Does Canada have any interests at play here? The United States has treaty obligations in Asia; Canada has none, but Canadian trade is increasing with Asia and Canadian investment there--and Chinese investment in Canada--is mounting. Australia and New Zealand are close intelligence partners, as well as Commonwealth members, as are Singapore, Malaysia, and India. Those ties matter, but they have never shaped Canadian defence planning.

But Ottawa does have a real interest in seeing the Pacific remain a peaceful ocean with unhindered trade. No one wants to see China and Japan fight or China act aggressively against the Philippines or Vietnam. Such conflicts could not fail to involve Washington in some military and naval ways, and the pressures on Canada to join in might become very strong. In essence, Canada has national interests in the peace of the Pacific, and it makes sense for us to re-balance the RCN's fleet.

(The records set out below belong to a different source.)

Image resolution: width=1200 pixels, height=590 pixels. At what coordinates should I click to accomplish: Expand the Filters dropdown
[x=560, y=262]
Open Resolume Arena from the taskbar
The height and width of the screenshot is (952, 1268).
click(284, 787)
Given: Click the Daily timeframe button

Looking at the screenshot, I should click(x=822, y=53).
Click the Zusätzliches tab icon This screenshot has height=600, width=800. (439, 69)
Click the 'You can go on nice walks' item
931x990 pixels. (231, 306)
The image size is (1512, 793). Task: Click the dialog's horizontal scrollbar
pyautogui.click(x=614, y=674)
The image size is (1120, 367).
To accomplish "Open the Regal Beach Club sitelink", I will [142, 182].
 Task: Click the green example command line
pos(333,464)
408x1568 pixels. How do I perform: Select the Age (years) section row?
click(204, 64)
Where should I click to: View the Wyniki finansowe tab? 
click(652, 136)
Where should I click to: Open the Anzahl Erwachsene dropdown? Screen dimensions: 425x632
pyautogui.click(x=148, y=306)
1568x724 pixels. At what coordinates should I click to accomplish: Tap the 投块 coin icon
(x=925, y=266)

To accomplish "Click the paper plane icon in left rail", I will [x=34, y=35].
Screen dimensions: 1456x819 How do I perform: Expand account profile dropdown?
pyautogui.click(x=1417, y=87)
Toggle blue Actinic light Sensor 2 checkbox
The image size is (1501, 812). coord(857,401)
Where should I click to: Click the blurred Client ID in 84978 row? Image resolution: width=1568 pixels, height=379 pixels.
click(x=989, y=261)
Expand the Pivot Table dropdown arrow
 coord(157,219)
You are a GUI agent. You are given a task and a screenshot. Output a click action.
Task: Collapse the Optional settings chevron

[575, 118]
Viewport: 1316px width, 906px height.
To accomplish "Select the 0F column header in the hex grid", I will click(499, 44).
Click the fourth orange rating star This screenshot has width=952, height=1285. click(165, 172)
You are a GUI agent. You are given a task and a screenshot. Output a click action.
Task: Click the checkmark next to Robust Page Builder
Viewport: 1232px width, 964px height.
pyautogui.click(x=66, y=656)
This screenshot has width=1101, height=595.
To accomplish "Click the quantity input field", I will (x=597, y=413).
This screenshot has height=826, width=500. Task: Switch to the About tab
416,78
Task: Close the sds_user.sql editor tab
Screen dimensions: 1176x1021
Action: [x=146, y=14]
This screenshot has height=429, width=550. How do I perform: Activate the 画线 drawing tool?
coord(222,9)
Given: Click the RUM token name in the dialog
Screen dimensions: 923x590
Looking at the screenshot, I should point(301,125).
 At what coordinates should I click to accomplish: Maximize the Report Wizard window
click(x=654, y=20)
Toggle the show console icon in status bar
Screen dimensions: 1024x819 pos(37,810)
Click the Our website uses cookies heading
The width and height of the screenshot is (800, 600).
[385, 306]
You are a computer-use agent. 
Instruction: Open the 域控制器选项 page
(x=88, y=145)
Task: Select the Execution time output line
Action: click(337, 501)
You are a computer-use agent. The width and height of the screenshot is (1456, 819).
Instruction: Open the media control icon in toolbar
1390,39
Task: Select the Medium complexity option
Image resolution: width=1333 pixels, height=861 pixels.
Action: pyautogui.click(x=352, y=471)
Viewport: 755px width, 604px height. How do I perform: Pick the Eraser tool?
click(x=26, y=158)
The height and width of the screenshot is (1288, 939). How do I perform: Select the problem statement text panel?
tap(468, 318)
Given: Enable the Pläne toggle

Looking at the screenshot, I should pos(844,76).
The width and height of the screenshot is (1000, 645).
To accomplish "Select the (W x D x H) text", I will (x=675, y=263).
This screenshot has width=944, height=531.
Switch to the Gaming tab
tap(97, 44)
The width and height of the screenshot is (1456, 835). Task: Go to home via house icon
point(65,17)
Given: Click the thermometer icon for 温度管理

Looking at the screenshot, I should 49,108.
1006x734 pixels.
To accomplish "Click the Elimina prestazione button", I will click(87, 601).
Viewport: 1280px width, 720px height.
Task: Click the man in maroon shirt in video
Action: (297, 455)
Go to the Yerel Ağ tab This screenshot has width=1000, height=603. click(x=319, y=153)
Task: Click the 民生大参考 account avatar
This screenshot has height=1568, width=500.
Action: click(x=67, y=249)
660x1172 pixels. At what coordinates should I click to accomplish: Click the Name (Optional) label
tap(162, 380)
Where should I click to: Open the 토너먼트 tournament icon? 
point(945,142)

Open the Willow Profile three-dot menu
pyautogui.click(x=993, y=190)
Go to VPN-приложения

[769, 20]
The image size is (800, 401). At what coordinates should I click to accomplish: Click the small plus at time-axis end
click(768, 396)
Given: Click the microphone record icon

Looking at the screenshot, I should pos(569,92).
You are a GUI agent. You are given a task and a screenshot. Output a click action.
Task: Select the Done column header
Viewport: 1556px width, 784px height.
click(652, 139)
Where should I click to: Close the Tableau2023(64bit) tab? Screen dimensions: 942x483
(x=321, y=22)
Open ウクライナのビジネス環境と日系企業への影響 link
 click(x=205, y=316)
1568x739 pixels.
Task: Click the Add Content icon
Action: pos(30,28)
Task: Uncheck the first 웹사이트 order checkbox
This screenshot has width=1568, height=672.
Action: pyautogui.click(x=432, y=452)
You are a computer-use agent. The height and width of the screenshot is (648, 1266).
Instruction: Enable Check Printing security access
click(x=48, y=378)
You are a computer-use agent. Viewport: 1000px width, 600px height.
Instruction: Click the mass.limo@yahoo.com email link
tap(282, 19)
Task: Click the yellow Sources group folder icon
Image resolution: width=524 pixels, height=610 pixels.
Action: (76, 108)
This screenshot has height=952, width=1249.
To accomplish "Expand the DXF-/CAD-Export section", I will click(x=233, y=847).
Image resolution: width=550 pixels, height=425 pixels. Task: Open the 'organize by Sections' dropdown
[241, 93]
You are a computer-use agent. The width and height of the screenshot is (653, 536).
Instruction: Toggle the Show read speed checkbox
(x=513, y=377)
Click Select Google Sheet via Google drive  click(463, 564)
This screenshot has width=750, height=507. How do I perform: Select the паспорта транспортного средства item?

But the real question is what kind of fleet we will have in the next decade. The procurement of helicopters and ships for the Royal Canadian Navy is in a mess. The replacement for the 50-year-old SeaKing helicopters continues to be stalled, just as it has been for twenty years. The construction of the RCN's new support ships remains a dream, and a costly one at that, with construction of a (much-needed) new icebreaker for the Coast Guard jockeying for shipyard space in a British Columbia with the supply vessels. The planned new Single Class Surface Combatant ships that are intended to replace the RCN's obsolete destroyers and its fine but aging frigates were supposed to begin arriving by 2016-17. It is certain this date will not be met, and it is doubtful if the new ship plans will even have been finalized by then.

The National Shipbuilding Procurement Strategy that laid out the government's plans looked very good when it was a $33 billion political announcement in October 2011 that drew cheers in Nova Scotia and B.C., but it has thus far failed to deliver anything meaningful. All that will emerge in the near future, some observers fear, are the Arctic Offshore Patrol Ships that the Navy doesn't really want or need. The AOPS aren't really designed to fill a naval necessity; instead they aim to meet the Conservative government's political purposes around Canada's (unthreatened) Arctic sovereignty.

So, yes, Canadians should think about re-balancing the Royal Canadian Navy's tiny fleet. But much more important is that they--and their government--should consider what the RCN will do when its aged destroyers stop working, its obsolete supply ships finally sink at their moorings, and its helicopters fall from the skies. Canada needs a competent sea-going navy to serve its national interests, and it needs the government to move quickly to sort out its shipbuilding mess.

J.L. Granatstein is a Senior Fellow of the Canadian Defence and Foreign Affairs Institute.